### Entradas de texto y ubicación de elementos
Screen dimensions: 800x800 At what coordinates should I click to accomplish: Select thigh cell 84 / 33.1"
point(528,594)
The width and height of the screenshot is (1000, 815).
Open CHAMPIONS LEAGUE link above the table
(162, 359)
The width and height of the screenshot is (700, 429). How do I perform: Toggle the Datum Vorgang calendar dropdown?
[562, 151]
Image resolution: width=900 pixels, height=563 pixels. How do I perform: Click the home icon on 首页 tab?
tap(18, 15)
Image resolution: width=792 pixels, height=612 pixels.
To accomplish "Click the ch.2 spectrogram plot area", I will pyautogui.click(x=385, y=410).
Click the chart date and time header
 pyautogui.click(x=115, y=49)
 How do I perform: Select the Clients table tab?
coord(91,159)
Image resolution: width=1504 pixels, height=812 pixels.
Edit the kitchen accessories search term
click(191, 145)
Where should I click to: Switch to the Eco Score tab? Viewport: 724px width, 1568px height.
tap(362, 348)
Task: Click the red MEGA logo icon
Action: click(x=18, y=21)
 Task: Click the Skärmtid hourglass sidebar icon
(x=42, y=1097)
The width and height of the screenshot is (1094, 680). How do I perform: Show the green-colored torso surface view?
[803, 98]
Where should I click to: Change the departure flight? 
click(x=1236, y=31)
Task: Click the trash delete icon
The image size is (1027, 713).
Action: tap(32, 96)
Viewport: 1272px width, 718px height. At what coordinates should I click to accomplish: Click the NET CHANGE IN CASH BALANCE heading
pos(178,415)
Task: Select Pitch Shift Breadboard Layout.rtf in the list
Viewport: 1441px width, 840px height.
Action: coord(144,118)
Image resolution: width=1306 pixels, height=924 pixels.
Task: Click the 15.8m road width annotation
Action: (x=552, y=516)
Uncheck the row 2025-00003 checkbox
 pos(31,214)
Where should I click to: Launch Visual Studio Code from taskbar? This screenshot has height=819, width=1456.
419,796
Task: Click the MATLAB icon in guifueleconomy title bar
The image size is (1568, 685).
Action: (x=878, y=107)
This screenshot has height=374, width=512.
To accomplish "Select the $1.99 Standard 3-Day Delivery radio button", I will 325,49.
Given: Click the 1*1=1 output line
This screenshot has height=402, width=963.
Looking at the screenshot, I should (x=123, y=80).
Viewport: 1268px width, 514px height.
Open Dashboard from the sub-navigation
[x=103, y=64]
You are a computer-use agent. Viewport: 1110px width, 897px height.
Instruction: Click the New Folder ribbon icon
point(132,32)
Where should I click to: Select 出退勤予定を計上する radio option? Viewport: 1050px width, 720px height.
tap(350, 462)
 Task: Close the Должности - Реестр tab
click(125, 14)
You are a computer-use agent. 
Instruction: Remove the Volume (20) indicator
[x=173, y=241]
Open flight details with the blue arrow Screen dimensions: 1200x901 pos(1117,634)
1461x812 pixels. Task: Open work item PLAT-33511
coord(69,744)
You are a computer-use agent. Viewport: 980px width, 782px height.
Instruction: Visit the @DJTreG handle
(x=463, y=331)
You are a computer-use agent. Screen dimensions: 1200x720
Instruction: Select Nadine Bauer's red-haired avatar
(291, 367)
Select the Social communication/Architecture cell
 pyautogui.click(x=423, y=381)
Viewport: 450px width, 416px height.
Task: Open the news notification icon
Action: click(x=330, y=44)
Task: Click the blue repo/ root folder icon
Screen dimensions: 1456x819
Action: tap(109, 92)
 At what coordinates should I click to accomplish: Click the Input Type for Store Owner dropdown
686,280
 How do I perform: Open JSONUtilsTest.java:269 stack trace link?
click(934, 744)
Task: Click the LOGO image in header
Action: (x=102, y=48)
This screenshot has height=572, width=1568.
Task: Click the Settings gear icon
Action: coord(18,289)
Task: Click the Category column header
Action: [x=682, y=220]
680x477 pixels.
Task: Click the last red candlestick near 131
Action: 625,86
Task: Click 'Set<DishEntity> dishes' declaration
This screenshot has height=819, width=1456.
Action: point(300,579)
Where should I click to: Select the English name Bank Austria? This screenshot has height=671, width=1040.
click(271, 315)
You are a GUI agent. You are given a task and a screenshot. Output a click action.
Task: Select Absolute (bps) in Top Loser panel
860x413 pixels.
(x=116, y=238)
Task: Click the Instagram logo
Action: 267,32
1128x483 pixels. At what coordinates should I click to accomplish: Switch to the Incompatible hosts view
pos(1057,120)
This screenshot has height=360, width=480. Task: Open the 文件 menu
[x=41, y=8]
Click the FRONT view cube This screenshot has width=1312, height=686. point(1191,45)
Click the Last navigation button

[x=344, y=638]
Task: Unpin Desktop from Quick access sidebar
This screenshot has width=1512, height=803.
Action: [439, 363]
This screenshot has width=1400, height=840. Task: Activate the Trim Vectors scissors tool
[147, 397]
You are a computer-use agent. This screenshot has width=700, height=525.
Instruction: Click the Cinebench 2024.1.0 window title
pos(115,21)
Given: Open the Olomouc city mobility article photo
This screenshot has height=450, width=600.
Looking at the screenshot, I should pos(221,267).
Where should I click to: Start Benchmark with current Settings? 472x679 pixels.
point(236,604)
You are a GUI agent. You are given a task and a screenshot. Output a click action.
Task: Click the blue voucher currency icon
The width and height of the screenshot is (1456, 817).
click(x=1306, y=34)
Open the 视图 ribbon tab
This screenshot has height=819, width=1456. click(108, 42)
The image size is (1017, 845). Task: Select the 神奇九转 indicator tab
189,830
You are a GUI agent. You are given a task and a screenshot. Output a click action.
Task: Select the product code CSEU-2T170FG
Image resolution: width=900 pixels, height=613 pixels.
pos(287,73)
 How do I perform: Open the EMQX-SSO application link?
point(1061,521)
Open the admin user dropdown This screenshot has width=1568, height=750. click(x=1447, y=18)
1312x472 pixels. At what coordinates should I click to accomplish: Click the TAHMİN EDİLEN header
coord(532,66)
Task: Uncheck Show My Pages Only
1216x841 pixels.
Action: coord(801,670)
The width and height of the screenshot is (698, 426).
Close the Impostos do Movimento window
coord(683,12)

### OBJETIVO DEL EJERCICIO
Copia todas las entradas anteriores sin alterar ningún carácter.

### RESULTADO
Screen dimensions: 800x800 At what coordinates should I click to accomplish: Select thigh cell 84 / 33.1"
point(528,594)
The width and height of the screenshot is (1000, 815).
Open CHAMPIONS LEAGUE link above the table
(162, 359)
The width and height of the screenshot is (700, 429). How do I perform: Toggle the Datum Vorgang calendar dropdown?
[562, 151]
Image resolution: width=900 pixels, height=563 pixels. How do I perform: Click the home icon on 首页 tab?
tap(18, 15)
Image resolution: width=792 pixels, height=612 pixels.
To accomplish "Click the ch.2 spectrogram plot area", I will pyautogui.click(x=385, y=410).
Click the chart date and time header
 pyautogui.click(x=115, y=49)
 How do I perform: Select the Clients table tab?
coord(91,159)
Image resolution: width=1504 pixels, height=812 pixels.
Edit the kitchen accessories search term
click(191, 145)
Where should I click to: Switch to the Eco Score tab? Viewport: 724px width, 1568px height.
tap(362, 348)
Task: Click the red MEGA logo icon
Action: click(x=18, y=21)
 Task: Click the Skärmtid hourglass sidebar icon
(x=42, y=1097)
The width and height of the screenshot is (1094, 680). How do I perform: Show the green-colored torso surface view?
[803, 98]
Where should I click to: Change the departure flight? 
click(x=1236, y=31)
Task: Click the trash delete icon
The image size is (1027, 713).
Action: tap(32, 96)
Viewport: 1272px width, 718px height. At what coordinates should I click to accomplish: Click the NET CHANGE IN CASH BALANCE heading
pos(178,415)
Task: Select Pitch Shift Breadboard Layout.rtf in the list
Viewport: 1441px width, 840px height.
Action: coord(144,118)
Image resolution: width=1306 pixels, height=924 pixels.
Task: Click the 15.8m road width annotation
Action: (x=552, y=516)
Uncheck the row 2025-00003 checkbox
 pos(31,214)
Where should I click to: Launch Visual Studio Code from taskbar? This screenshot has height=819, width=1456.
419,796
Task: Click the MATLAB icon in guifueleconomy title bar
The image size is (1568, 685).
Action: (x=878, y=107)
This screenshot has height=374, width=512.
To accomplish "Select the $1.99 Standard 3-Day Delivery radio button", I will 325,49.
Given: Click the 1*1=1 output line
This screenshot has height=402, width=963.
Looking at the screenshot, I should (x=123, y=80).
Viewport: 1268px width, 514px height.
Open Dashboard from the sub-navigation
[x=103, y=64]
You are a computer-use agent. Viewport: 1110px width, 897px height.
Instruction: Click the New Folder ribbon icon
point(132,32)
Where should I click to: Select 出退勤予定を計上する radio option? Viewport: 1050px width, 720px height.
tap(350, 462)
 Task: Close the Должности - Реестр tab
click(125, 14)
You are a computer-use agent. 
Instruction: Remove the Volume (20) indicator
[x=173, y=241]
Open flight details with the blue arrow Screen dimensions: 1200x901 pos(1117,634)
1461x812 pixels. Task: Open work item PLAT-33511
coord(69,744)
You are a computer-use agent. Viewport: 980px width, 782px height.
Instruction: Visit the @DJTreG handle
(x=463, y=331)
You are a computer-use agent. Screen dimensions: 1200x720
Instruction: Select Nadine Bauer's red-haired avatar
(291, 367)
Select the Social communication/Architecture cell
 pyautogui.click(x=423, y=381)
Viewport: 450px width, 416px height.
Task: Open the news notification icon
Action: click(x=330, y=44)
Task: Click the blue repo/ root folder icon
Screen dimensions: 1456x819
Action: tap(109, 92)
 At what coordinates should I click to accomplish: Click the Input Type for Store Owner dropdown
686,280
 How do I perform: Open JSONUtilsTest.java:269 stack trace link?
click(934, 744)
Task: Click the LOGO image in header
Action: (x=102, y=48)
This screenshot has height=572, width=1568.
Task: Click the Settings gear icon
Action: coord(18,289)
Task: Click the Category column header
Action: [x=682, y=220]
680x477 pixels.
Task: Click the last red candlestick near 131
Action: 625,86
Task: Click 'Set<DishEntity> dishes' declaration
This screenshot has height=819, width=1456.
Action: point(300,579)
Where should I click to: Select the English name Bank Austria? This screenshot has height=671, width=1040.
click(271, 315)
You are a GUI agent. You are given a task and a screenshot. Output a click action.
Task: Select Absolute (bps) in Top Loser panel
860x413 pixels.
(x=116, y=238)
Task: Click the Instagram logo
Action: 267,32
1128x483 pixels. At what coordinates should I click to accomplish: Switch to the Incompatible hosts view
pos(1057,120)
This screenshot has height=360, width=480. Task: Open the 文件 menu
[x=41, y=8]
Click the FRONT view cube This screenshot has width=1312, height=686. point(1191,45)
Click the Last navigation button

[x=344, y=638]
Task: Unpin Desktop from Quick access sidebar
This screenshot has width=1512, height=803.
Action: [439, 363]
This screenshot has width=1400, height=840. Task: Activate the Trim Vectors scissors tool
[147, 397]
You are a computer-use agent. This screenshot has width=700, height=525.
Instruction: Click the Cinebench 2024.1.0 window title
pos(115,21)
Given: Open the Olomouc city mobility article photo
This screenshot has height=450, width=600.
Looking at the screenshot, I should pos(221,267).
Where should I click to: Start Benchmark with current Settings? 472x679 pixels.
point(236,604)
You are a GUI agent. You are given a task and a screenshot. Output a click action.
Task: Click the blue voucher currency icon
The width and height of the screenshot is (1456, 817).
click(x=1306, y=34)
Open the 视图 ribbon tab
This screenshot has height=819, width=1456. click(108, 42)
The image size is (1017, 845). Task: Select the 神奇九转 indicator tab
189,830
You are a GUI agent. You are given a task and a screenshot. Output a click action.
Task: Select the product code CSEU-2T170FG
Image resolution: width=900 pixels, height=613 pixels.
pos(287,73)
 How do I perform: Open the EMQX-SSO application link?
point(1061,521)
Open the admin user dropdown This screenshot has width=1568, height=750. click(x=1447, y=18)
1312x472 pixels. At what coordinates should I click to accomplish: Click the TAHMİN EDİLEN header
coord(532,66)
Task: Uncheck Show My Pages Only
1216x841 pixels.
Action: coord(801,670)
The width and height of the screenshot is (698, 426).
Close the Impostos do Movimento window
coord(683,12)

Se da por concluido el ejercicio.